Plus d'une centaine de spectateurs ont encouragé le peloton de la Vuelta lors de la traversée d'Ampus, dans le Haut-Var, le dimanche 23 août 2026. Les coureurs, partis de Monaco pour rallier Manosque, ont parcouru les 200,1 km de cette seconde étape sous les yeux d'un public chaleureux, mêlant habitants, familles et passionnés venus d'Espagne ou d'Écosse.
Un passage éclair longuement attendu
À 15 h 20, les cyclistes se sont engouffrés d'un bloc sur l'étroit boulevard Georges-Clemenceau. Quinze secondes plus tard à peine, c'était déjà fini. Mais l'attente avait été longue pour les spectateurs massés le long du parcours. Jacques et sa belle-fille Julie, qui attendaient en famille l'arrivée des premiers coureurs, suivaient la progression avec impatience. « Ils ne sont plus très loin », s'exclame Jacques. « Ils doivent être à moins de 20 km », ajoute Julie.

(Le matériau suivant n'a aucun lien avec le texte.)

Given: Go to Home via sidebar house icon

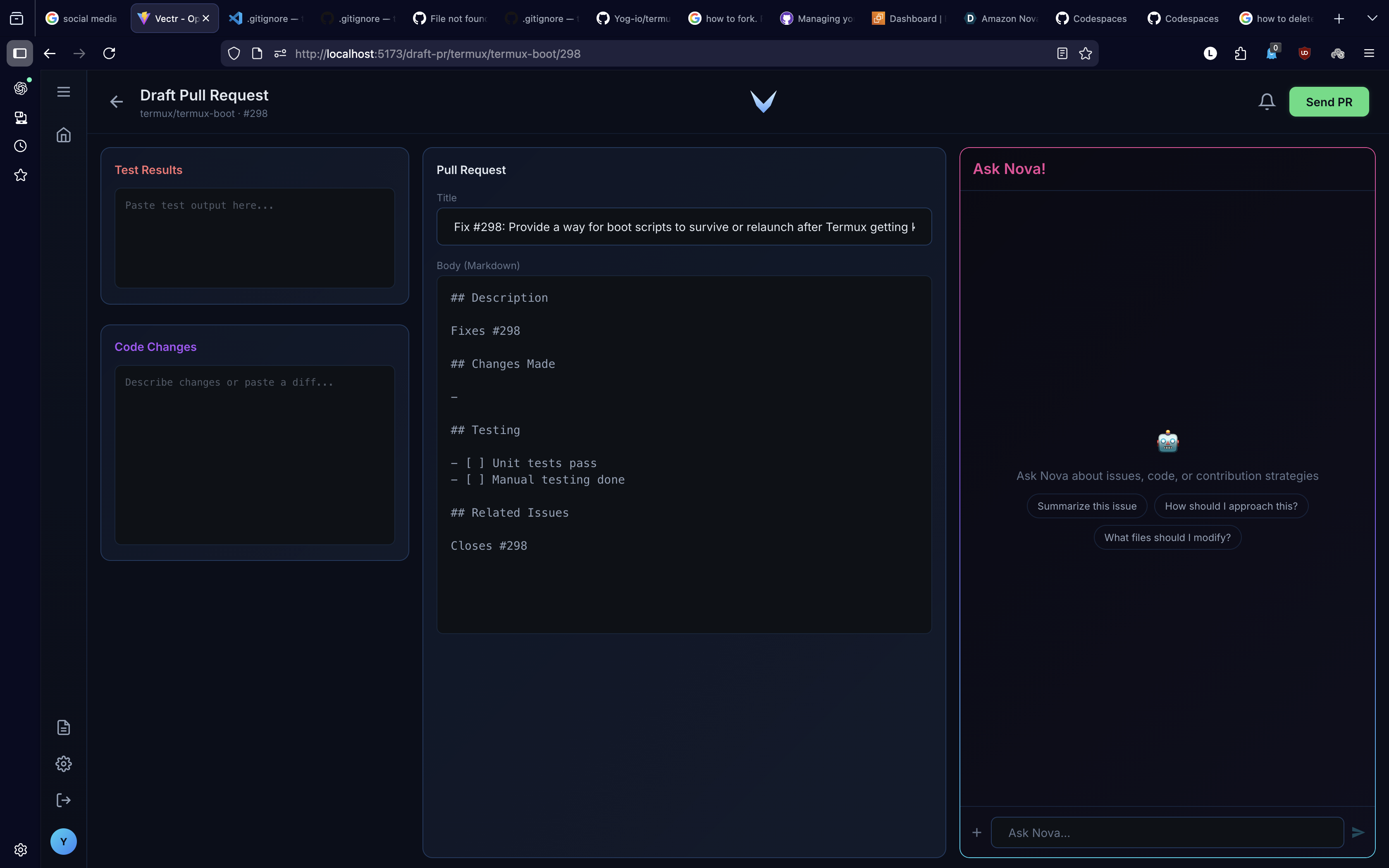Looking at the screenshot, I should click(63, 135).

Seul manquait Camille, le compagnon de Julie, militaire et passionné de cyclisme, ancien coureur. « Je lui ai promis de filmer la course », raconte Julie tout en observant le passage des véhicules des équipes, des motards de la gendarmerie et de la Guardia civile espagnole, ainsi que des ambulances qui devançaient le peloton de quelques minutes.
Fierté familiale autour du coureur Callum Thornley
Fiona et Gavin brandissaient le Saltire, drapeau de l'Écosse, pour soutenir leur fils Callum Thornley, coureur de l'équipe Red Bull-Bora-Hansgrohe engagé dans la course. « Il a commencé le vélo à sept ans. À douze ans, il a assisté au Tour de France et il ambitionne d'y participer l'année prochaine au départ d'Édimbourg », racontent ses parents. À 23 ans, Callum Thornley, professionnel depuis un an, a fait « pleurer de joie » sa mère en finissant la première étape de la Vuelta à la 4e place samedi.
La passion du cyclisme comme ADN familial
Pour les Riebel, le cyclisme est une histoire de famille. Venue de l'Essonne, cette famille a fait le déplacement dans le Var pour assister à la course. « Ils vont arriver comme des balles ! » s'exclame Marc Riebel, président de l'entente cycliste Montgeron Vigneux. « Ils vont arriver vite », enchérit David, son gendre. « Mon préféré c'est Tadej Pogacar », affirme Matthéo, le petit-fils de Marc et de sa femme Marylène, armé d'un appareil photo à l'affût du leader de la course. « J'ai un autographe de Pogacar », se réjouit Marylène.
Mémoire vive d'une figure d'Ampus sur les courses cyclistes
Lolo, une figure d'Ampus âgée de 78 ans, a déjeuné avec son ami Philippe, d'Aups, et Aline à la terrasse de l'Auberge des Braconniers. L'occasion de parler cyclisme en attendant les coureurs aux premières loges. « Jamais je n'aurais imaginé qu'une telle course passerait par mon village. C'est incroyable et ça me rappelle que j'ai vu Eddy Merckx tête contre tête avec Raymond Poulidor dans la montée d'Ampus lors du Paris-Nice », raconte Lolo, qui s'est levé d'un bond pour acclamer les cyclistes.
Venus d'Espagne pour vivre la Vuelta en famille
William, originaire de Lorgues, et sa femme Alba, espagnole, sont venus exprès de Barcelone pour voir la course. « Nous sommes de bons parents », affirment-ils en brandissant un taureau peluche aux couleurs de la Vuelta, « un cadeau pour notre fille Carmen ». L'occasion pour William de retrouver sa sœur Lysiane et son beau-frère Benoît. « C'est sympa de se retrouver à cette course pour passer un bon moment », explique Lysiane.
Trois stars de la musique amateurs de cyclisme
Le chanteur Yvan Karagueuzian de Draguignan, Laurent Vernerey, bassiste de Johnny Hallyday, et Hervé, guitariste entre autres d'Eddy Mitchell et Florent Pagny, se sont retrouvés pour déjeuner « entre potes » tout en assistant à la Vuelta. « Ce qui m'amuse c'est de voir les coureurs passer six fois plus vite que moi aux endroits que je connais bien », confie Laurent Vernerey, qui pratique beaucoup le vélo dans la région.
La course, qui a débuté samedi 22 août par une boucle Monaco-Monaco, s'achèvera à Grenade en Espagne le 13 septembre.